China quake: topography can reveal tectonic activity~~>lets see ~~>>

Changes in river channel steepness were seen in the area where the quake had struck



Terrain Tales: The May 12 quake provides compelling evidence that landscapes can encode information about the rates and patterns of tectonic activity.

The May 12 earthquake that struck the Sichuan Province in China appears to indicate that topography, or more specifically, changes in landscape gradients can be used to reveal seismic hazards of a region. Geophysical methods have traditionally been used to study tectonic activity and earthquakes.

When two continental plates push against each other, as in the case of the Indian and Eurasian plates, the crust crumples, resulting in the formation of mountain ranges.

Sudden steepness

But even in such rugged mountainous regions, there can be places where the ranges suddenly become hundreds of metres steep. Tectonic geomorphology, as it is called, is based on the premise that such sudden change in gradients reflects the underlying tectonic activity.

This is particularly derived by studying the relief and elevation of bedrock-based river channel network.

Dr. Eric Kirby, in a paper published online in the Nature Geosciences journal, reported systematic changes in river channel steepness and topographic relief in the area where the quake had struck.

The anomalous steepness of the river-channel profile “coincides almost exactly with the surface trace of the Yingxiu-Beichuan fault” that ruptured on May 12, reports the paper.

Dr. Kirby is from the Department of Geosciences, Penn State University, Pennsylvania, U.S., and is the first author of the paper.

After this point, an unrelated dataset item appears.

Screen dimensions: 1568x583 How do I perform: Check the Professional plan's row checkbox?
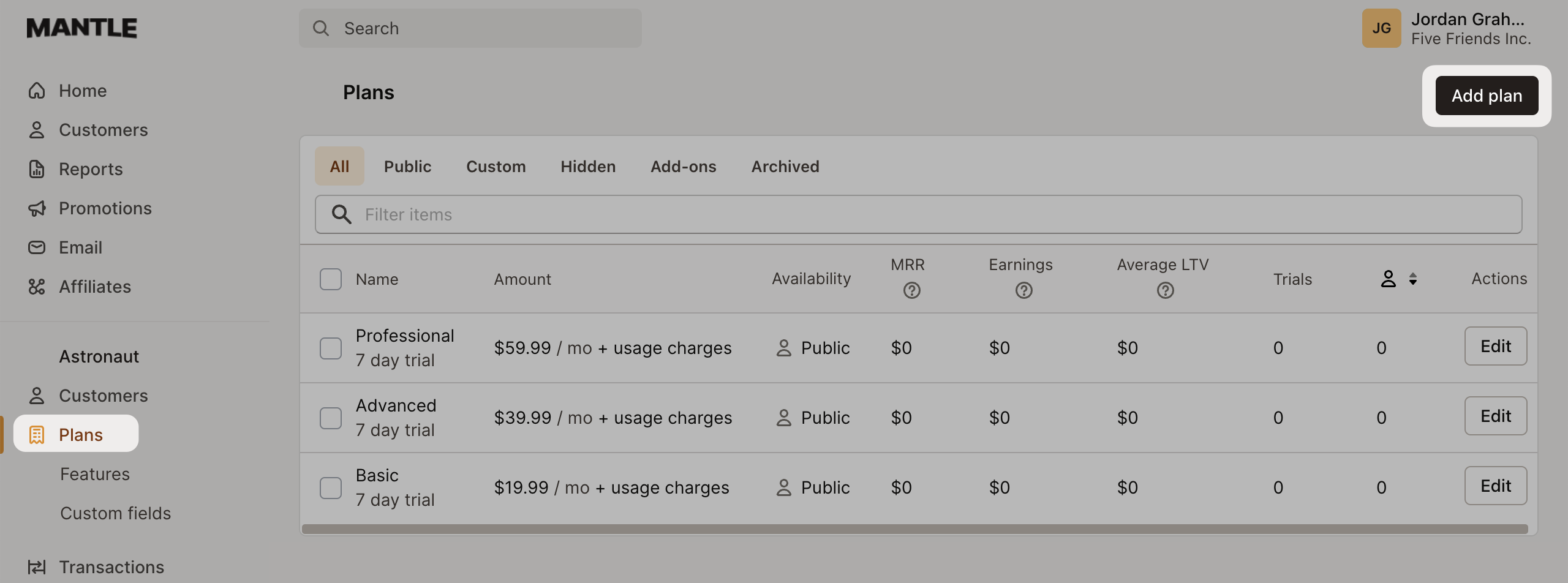330,347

The May 12 quake provides the “most compelling evidence to date that the landscape itself encodes information about the rates and patterns of tectonic activity,” the paper states.

First observed in 2003

The sudden change in topography in the Sichuan Basin was seen by Dr. Kirby and others way back in 2003. Their findings, published in the Journal of Geophysical Research, in 2003 noted that the Yingziu-Beichuan fault was more active than the surrounding faults.

Despite reservations by those relying on traditional methods in interpreting topography to understand tectonics, the researchers insist that the May 12 event “makes clear that landscape analysis can help with initial identification of active structure.”

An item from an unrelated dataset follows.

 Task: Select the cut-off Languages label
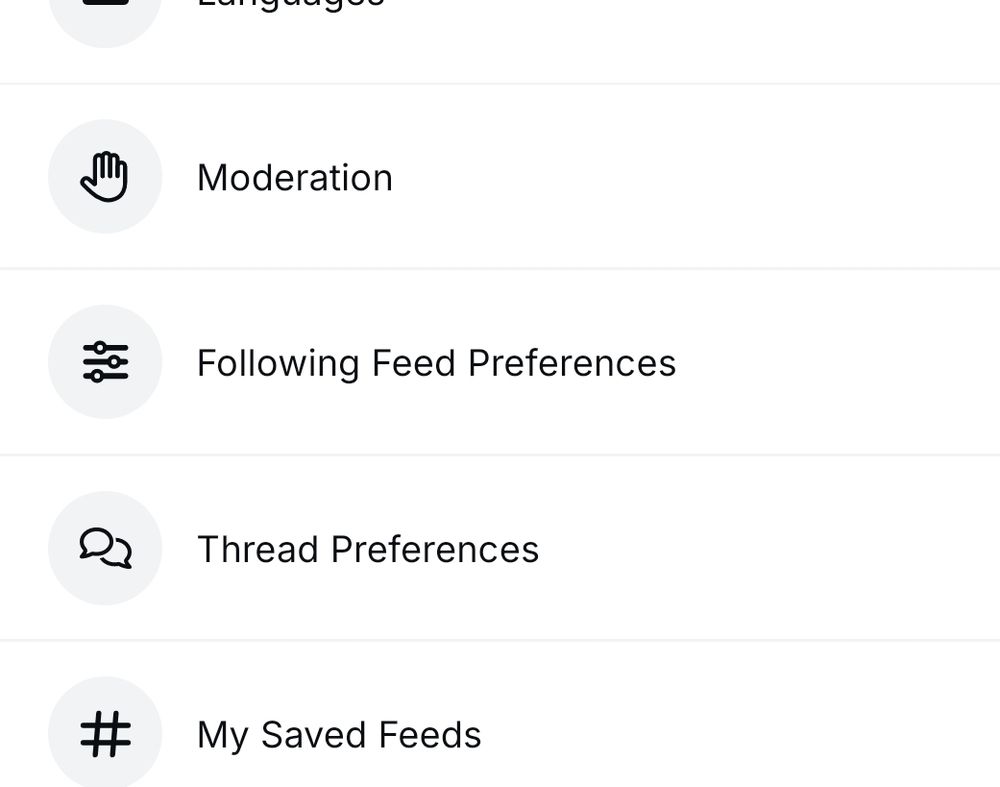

Global positioning system (GPS) is one of the tools used for understanding the rate at which two plates move towards each other.

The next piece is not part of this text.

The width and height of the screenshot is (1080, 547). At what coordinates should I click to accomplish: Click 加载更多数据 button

But the precision of GPS is highly dependent on the nature of the measurement and the length of time that an instrument occupies a position.

Campaign mode

Though the Sichuan Province has more than 20 GPS stations that were installed in the early 1990s, the measurements were not taken continuously.

“Measurements were all conducted on a campaign mode,” Dr. Kirby noted in his email communication to this Correspondent. In a campaign mode, a marker is installed in the ground, and is measured by GPS for 24-72 hours to obtain a precise position. It is then remeasured several years later, to see how that position has changed.

Dr. Kirby notes that measurements were taken 3-4 times after they were installed in the 1990s. “As far as I am aware, there are no continuous stations in this region,” he pointed out.

The GPS had recorded that the plate convergence was occurring at a slow rate of 2 mm per year. When the lateral movement of the plates is small, the vertical motion of the crust is even smaller.

Though GPS can detect both lateral and vertical movement, it becomes challenging to detect very small movements, particularly the vertical component.

Uncertainties magnified

“It is simply difficult [for the GPS] to detect rates of vertical motion of the crust that are less than 1 mm/year,” noted Dr Kirby. And when done on a campaign mode the uncertainties become larger, and the vertical uncertainties are in the order of many centimetres.

And because GPS is not able to resolve differential vertical motions of the crust (because of large uncertainties), the geomorphic analysis provides a clue to where this is happening.

Unlike GPS that provides very precise estimates of the position at a single point where the GPS station is located, digital elevation models provide an estimate of the topography across an entire region. And this helps in identifying the seismic hazard areas.